(Dimuat di Kedaulatan Rakyat edisi Minggu, 28 Januari 2018)
Sudah berhari-hari aku berkeliling untuk menjual bola mataku, tapi tidak ada yang sudi membeli. Katanya, bola mataku terlalu suci untuk orang-orang seperti mereka yang selama ini kerap mempergunakan anugerah penglihatan untuk mengeruk banyak dosa.
Aku tidak tahu kenapa orang-orang ini begitu sadar dan tidak malu mengakui dosa yang mereka perbuat. Meski sebenarnya mereka butuh mata cadangan, sebab aku hanya menjual mataku untuk orang-orang yang kehilangan satu atau dua bola mata gara-gara karma atau (menurut dugaanku) kecelakaan, mereka tetap merasa bola mataku terlalu suci.
Sebenarnya, penjual bola mata di negeri ini bukan hanya aku. Hampir setiap hari ada saja orang yang bola matanya tiba-tiba copot begitu saja, dan jika insiden semacam itu terjadi, siapa pun yang bersangkutan kemungkinan berpikir soal karma. Aku tidak tahu apa mereka benar-benar yakin bahwa karma memang bekerja, tapi dari pengakuan orang terakhir yang kudatangi dalam beberapa hari ini, memang itulah yang bakal dia dan orang-orang sejenisnya pikirkan.
"Karena kami mengerti semua yang kami lihat selama ini adalah sumber dosa. Yah, memang tidak semua pendosa tidak tahu apa yang mereka kerjakan."
Aku tidak paham, tapi kusampaikan bahwa aku butuh uang dan itulah kenapa orang ini harus membeli bola mataku. Lalu dia bertanya, kenapa mataku sendiri yang kujual? Di luar sana, para penjual bola mata tidaklah benar-benar menjual mata mereka sendiri, melainkan bola mata keluarga yang sudah meninggal atau terkadang bola mata curian.
"Itu dua bola mata sendiri yang Anda jual? Bagaimana Anda bisa melihat?"

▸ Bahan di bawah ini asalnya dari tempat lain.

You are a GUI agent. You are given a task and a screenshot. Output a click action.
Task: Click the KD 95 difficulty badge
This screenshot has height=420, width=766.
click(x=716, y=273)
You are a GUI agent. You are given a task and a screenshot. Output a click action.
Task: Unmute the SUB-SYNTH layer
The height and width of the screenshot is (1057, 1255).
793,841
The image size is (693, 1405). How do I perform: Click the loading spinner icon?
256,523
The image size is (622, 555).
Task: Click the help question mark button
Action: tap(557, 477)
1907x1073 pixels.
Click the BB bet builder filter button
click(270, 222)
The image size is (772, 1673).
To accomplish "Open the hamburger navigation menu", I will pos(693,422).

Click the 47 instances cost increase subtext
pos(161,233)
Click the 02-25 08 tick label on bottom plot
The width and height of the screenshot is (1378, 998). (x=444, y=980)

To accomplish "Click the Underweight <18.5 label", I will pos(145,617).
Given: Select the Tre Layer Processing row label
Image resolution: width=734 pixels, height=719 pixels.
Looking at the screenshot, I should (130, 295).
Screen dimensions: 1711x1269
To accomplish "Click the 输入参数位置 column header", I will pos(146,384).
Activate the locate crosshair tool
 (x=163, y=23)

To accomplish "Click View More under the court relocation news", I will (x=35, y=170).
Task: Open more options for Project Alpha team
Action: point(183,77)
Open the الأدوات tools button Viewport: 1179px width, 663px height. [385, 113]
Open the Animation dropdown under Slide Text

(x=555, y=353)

"Saya tidak ingin melihat apa pun lagi. Saya cuma ingin ibu saya sembuh dari sakit yang dideritanya."
Hanya saja, meski mengungkap alasanku secara jujur, orang itu tetap tidak tergerak membeli bola mataku. Pada akhirnya bola mataku laku pada seseorang yang sama sekali tidak kuduga. Bola mataku dibeli pembasmi koruptor, yang percaya bahwa tidak lama lagi negeri kami ini dilanda fenomena berupa copotnya bola mata seluruh pejabat tinggi negara, karena tiap hari mereka mengeruk dosa-dosa lewat mata. Setiap jam dan menit dosa-dosa tidak berhenti dikeruk. Itulah kenapa dia ingin bola mata sebanyak mungkin. Dia bertekad membeli seluruh bola mata yang dijual dan menimbun semuanya di tempat rahasia.
Tiba-tiba aku merasa bodoh karena tidak terpikir menjual bola mataku ke koruptor, dan malah mendatangi tempat-tempat peribadatan. Tetapi itu tidak penting lagi, sebab aku sudah membawa uang untuk ibuku berobat. Uang yang sangat banyak dan melebihi yang kuharapkan.
Gempol, 21 Januari 2018
KEN HANGGARA lahir di Sidoarjo, 21 Juni 1991. Menulis puisi, cerpen, novel, esai, dan skenario FTV. Karya-karyanya terbit di berbagai media. Buku terbarunya berjudul Museum Anomali (Unsa Press, 2016) dan Babi-Babi Tak Bisa Memanjat (Basabasi, 2017).